We all have habitual ways of being, and thank goodness for that. Imagine if you had to start from nothing in each moment, retaining no information about what has happened in the past or the contexts in which you are functioning. That would be over-whelming indeed!
The thing is with habits, that they become unconscious and we stop noticing them. This happens with all kinds of habits. Do you know exactly how you wash yourself in the shower? Do you have to think about it each time? Probably not, its outside awareness, just something you do.
Thought patterns can be like this too. And feelings. Habitual ways of responding, thinking, feeling, acting...they are part of our make up. And as long as they serve us, that’s great.

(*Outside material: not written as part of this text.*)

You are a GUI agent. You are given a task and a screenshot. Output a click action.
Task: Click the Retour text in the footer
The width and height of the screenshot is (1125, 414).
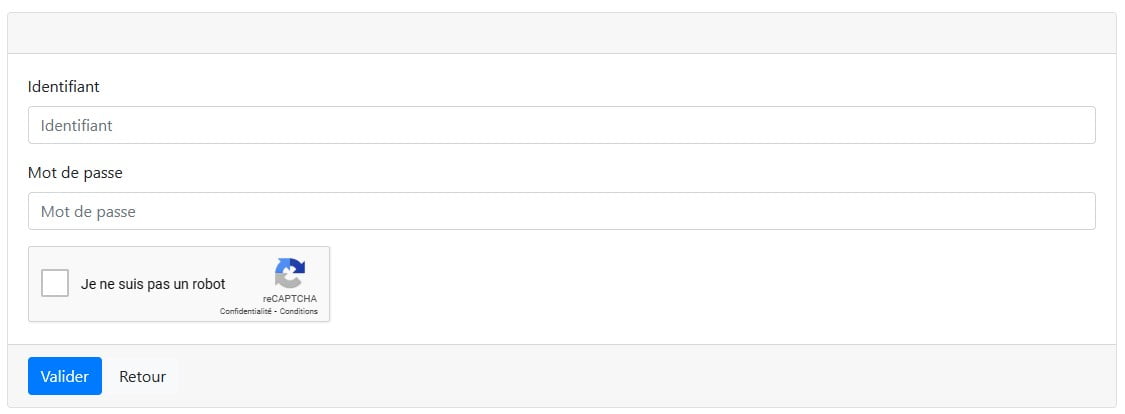142,377
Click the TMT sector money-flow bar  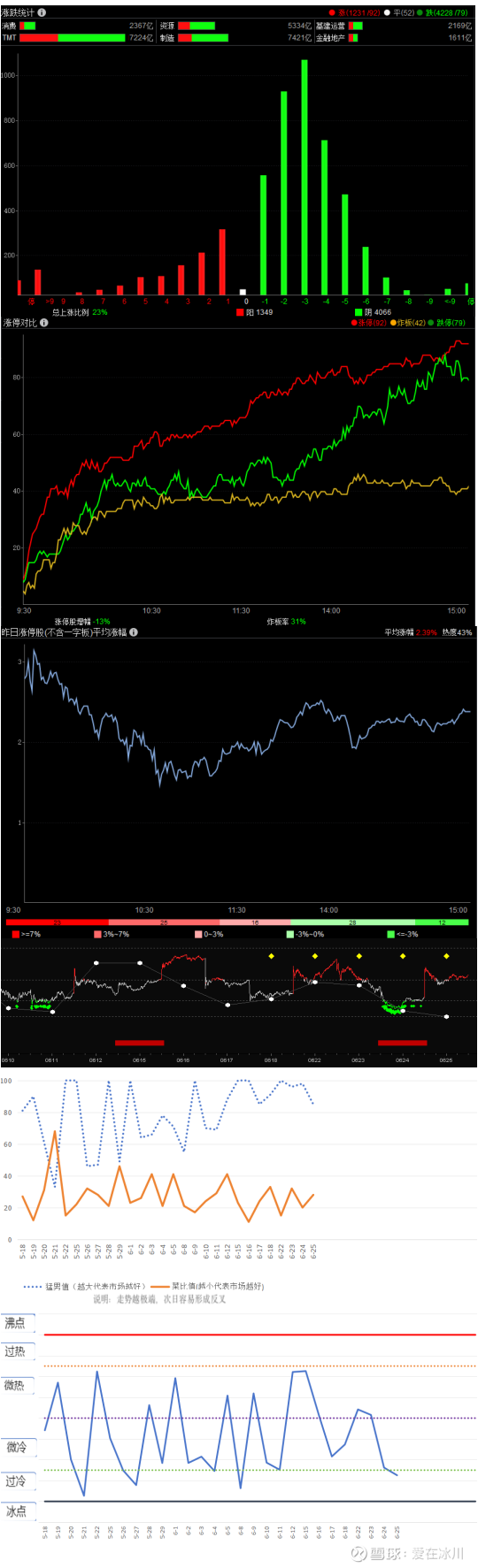(x=73, y=38)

When things are happening that do not work for you, it’s time to get curious and shine a light on what’s going on. As you come to notice the repeating patterns in your experience, you can name them. You might say ‘ah ha...I see you black and white thinking’ or ‘that’s a catastrophic thought, I’m thinking of the worst case again.’ when you name the pattern, it loses its power. It becomes less about the specific content of what you just said, and more about the pattern of thinking that underlies it. If you have a tendency to catastrophise generally, you then know that these worst case scenarios are just what your mind habitually does, rather than something to buy into and worry about.
So, if you can name it, you can tame it! Give it a try, and let me know how you get on.